Data analysis comprised 20 patients with pancreatic NETs and 41 patients with carcinoid tumors. In the carcinoid NETs cohort, the small intestine was the primary tumor site in 29 patients, followed by the lung in 5 patients. The majority of patients in the pancreatic NETs cohort had previous exposure to sunitinib, everolimus, and temozolomide (Temodar). In the carcinoid cohort, 12 patients had received everolimus, 6 had received bevacizumab (Avastin), 4 had received interferon, and 3 had received temozolomide.
The median follow-up was 23.3 months in the entire study population. Overall, 3 of 20 patients with pancreatic NETs had objective responses and 15 patients had stable disease; the response status of the remaining 2 patients was unknown.

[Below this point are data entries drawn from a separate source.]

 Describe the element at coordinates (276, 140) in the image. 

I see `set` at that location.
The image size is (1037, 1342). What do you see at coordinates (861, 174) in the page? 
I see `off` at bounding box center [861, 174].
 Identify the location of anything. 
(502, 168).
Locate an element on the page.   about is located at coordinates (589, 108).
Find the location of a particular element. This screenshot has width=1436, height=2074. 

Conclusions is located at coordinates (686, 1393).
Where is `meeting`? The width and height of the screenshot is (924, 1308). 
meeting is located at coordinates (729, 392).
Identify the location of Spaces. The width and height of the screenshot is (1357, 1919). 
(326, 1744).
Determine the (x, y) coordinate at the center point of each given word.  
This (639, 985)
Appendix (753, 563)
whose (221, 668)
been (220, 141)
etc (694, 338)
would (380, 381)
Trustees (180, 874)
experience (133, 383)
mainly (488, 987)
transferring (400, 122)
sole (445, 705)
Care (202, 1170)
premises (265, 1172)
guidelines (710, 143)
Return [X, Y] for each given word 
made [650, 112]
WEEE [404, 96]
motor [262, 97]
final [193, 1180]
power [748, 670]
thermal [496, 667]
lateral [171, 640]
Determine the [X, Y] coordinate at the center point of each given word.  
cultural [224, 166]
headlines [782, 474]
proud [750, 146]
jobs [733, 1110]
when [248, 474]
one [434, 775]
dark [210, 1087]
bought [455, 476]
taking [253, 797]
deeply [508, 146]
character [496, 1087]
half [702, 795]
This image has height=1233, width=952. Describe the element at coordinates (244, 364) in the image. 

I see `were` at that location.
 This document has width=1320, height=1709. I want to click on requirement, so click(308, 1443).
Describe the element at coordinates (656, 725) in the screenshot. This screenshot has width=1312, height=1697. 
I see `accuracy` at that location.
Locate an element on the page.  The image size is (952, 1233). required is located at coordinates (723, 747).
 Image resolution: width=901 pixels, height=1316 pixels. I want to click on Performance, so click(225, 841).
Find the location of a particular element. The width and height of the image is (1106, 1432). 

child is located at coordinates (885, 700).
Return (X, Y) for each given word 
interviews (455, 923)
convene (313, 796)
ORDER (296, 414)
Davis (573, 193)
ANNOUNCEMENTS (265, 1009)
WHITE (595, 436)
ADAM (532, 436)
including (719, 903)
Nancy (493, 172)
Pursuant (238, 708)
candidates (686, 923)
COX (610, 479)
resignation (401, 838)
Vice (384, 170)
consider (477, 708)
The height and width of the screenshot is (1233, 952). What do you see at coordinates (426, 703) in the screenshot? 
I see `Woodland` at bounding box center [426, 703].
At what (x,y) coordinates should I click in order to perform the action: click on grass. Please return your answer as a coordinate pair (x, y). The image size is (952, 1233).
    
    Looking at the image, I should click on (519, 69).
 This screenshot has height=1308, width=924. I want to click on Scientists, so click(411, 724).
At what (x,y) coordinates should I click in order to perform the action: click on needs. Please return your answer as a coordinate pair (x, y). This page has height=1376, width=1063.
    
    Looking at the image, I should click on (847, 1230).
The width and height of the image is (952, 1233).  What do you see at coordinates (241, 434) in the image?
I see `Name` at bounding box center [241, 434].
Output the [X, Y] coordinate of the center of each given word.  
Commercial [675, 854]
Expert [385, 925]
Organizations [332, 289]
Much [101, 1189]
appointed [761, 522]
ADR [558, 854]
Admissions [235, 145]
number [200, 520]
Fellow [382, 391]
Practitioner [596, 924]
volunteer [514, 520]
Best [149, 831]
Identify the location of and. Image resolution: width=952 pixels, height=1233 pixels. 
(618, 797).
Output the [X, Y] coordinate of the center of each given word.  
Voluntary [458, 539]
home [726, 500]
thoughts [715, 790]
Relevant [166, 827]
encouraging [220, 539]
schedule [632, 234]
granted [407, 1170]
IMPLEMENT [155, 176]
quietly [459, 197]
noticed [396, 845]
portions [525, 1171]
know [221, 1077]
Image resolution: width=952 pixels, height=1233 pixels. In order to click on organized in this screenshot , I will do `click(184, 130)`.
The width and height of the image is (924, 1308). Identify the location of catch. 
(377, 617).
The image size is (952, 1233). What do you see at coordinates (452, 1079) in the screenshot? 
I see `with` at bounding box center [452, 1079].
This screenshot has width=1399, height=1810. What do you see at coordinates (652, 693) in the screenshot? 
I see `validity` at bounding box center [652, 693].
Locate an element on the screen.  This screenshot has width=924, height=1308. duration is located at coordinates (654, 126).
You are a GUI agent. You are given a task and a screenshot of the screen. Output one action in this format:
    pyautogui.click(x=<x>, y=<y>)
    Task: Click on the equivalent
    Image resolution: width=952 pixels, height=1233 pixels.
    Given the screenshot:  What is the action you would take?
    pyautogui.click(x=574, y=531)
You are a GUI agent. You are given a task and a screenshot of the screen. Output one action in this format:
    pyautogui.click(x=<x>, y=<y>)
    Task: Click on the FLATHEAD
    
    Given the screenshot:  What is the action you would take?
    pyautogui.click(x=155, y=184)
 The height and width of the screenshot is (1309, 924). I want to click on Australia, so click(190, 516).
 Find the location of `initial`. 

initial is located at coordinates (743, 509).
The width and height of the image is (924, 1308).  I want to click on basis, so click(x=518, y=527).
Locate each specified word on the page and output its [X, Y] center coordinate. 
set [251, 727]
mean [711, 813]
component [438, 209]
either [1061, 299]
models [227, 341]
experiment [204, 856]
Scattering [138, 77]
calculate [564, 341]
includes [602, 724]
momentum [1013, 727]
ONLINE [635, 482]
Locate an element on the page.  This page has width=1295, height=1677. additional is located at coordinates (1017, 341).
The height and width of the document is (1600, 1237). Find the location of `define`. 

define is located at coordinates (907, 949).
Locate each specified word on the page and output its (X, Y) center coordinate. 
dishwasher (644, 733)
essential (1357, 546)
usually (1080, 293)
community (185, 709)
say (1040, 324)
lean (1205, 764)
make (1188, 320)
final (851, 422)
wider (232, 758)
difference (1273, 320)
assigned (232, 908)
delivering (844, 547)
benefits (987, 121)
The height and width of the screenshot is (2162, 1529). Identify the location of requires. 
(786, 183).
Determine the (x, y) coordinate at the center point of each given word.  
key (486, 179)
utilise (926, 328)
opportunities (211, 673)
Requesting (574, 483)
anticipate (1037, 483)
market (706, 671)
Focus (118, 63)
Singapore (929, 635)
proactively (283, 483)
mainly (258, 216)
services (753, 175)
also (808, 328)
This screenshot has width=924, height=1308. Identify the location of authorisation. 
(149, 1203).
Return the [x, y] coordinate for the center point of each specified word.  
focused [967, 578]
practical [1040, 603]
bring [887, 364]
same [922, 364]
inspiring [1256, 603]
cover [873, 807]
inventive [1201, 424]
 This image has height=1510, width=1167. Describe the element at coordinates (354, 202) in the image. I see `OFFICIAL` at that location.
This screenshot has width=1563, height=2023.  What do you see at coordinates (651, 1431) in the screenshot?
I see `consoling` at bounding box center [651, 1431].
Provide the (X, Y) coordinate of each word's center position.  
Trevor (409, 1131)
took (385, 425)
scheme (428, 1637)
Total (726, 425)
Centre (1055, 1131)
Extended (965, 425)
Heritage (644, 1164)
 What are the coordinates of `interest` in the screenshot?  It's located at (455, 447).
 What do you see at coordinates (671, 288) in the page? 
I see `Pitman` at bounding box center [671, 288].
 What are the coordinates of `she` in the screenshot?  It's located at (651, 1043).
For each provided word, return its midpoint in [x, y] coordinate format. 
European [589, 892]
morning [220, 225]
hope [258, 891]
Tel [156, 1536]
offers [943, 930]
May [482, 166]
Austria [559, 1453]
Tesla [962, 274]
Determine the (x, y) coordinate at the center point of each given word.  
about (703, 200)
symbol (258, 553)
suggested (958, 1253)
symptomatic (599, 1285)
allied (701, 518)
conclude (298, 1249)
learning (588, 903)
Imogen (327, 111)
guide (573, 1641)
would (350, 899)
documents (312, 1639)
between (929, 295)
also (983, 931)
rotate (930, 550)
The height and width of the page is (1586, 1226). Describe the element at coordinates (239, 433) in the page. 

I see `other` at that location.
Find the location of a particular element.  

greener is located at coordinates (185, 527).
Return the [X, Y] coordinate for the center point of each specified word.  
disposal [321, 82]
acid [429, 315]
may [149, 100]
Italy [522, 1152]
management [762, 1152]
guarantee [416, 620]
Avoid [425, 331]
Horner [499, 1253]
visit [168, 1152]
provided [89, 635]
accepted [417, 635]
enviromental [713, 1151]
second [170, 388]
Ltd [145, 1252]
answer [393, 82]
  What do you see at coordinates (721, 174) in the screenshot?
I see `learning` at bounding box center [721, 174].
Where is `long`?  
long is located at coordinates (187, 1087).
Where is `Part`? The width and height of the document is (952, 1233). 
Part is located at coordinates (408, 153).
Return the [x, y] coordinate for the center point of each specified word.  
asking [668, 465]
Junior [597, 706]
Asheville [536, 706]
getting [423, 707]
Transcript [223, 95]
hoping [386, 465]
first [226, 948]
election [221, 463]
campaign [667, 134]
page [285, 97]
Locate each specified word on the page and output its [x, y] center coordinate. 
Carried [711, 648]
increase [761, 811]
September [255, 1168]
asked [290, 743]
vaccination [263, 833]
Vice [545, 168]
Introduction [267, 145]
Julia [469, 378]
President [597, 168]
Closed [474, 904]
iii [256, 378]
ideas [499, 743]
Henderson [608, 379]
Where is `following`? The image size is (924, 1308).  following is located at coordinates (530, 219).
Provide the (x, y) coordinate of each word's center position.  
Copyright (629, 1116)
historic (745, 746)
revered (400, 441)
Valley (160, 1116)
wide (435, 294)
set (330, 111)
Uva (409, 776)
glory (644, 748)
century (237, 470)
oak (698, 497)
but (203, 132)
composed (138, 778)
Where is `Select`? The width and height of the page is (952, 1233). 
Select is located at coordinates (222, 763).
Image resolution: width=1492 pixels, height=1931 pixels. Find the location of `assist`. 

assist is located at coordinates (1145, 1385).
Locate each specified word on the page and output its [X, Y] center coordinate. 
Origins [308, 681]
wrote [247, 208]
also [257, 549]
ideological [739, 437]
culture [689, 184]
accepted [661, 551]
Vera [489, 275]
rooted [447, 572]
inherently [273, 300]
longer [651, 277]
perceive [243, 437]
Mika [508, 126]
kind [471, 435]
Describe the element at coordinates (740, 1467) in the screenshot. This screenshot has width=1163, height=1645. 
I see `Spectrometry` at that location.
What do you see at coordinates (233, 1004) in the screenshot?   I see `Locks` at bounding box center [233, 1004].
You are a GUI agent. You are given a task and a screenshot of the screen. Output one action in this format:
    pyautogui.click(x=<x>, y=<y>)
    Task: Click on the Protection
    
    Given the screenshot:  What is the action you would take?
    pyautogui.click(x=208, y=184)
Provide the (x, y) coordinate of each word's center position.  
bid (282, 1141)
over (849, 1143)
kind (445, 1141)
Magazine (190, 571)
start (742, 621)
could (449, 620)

In the carcinoid cohort, 6 of 41 patients attained objective responses with cabozantinib, and 26 had stable disease. In addition, 2 patients had progressive disease, and the remaining 7 patients had unknown response status.
All but a few patients in each cohort had some degree of tumor shrinkage.
The pancreatic NETs cohort had a median PFS of 21.8 months, and the carcinoid cohort had a median PFS of 31.4 months. Dr Chan reviewed the median PFS from clinical trials of TKIs and other targeted agents in advanced NETs, dating back to 2008. The median PFS for patients with pancreatic NETs ranged from 7.7 months to 14.4 months, and the median PFS for patients with carcinoid tumors ranged from 10.0 months to 16.6 months.
The most common all-grade adverse events with cabozantinib in the 61 patients were fatigue (67%); increases in aspartate aminotransferase levels (59%); diarrhea (54%); thrombocytopenia (44%); hypertension (41%); increases in alanine aminotransferase levels (39%); decreased white blood cell count (39%); anemia (39%); increased alkaline phosphatase levels (33%); nausea and mucositis (31%); hypophosphatemia (25%); increases in lipase or amylase levels (21%); and increases in lymphocyte levels (11%).
Overall, 43 of 53 patients who completed 1 or more 28-day cycles of cabozantinib required at least 1 dose reduction.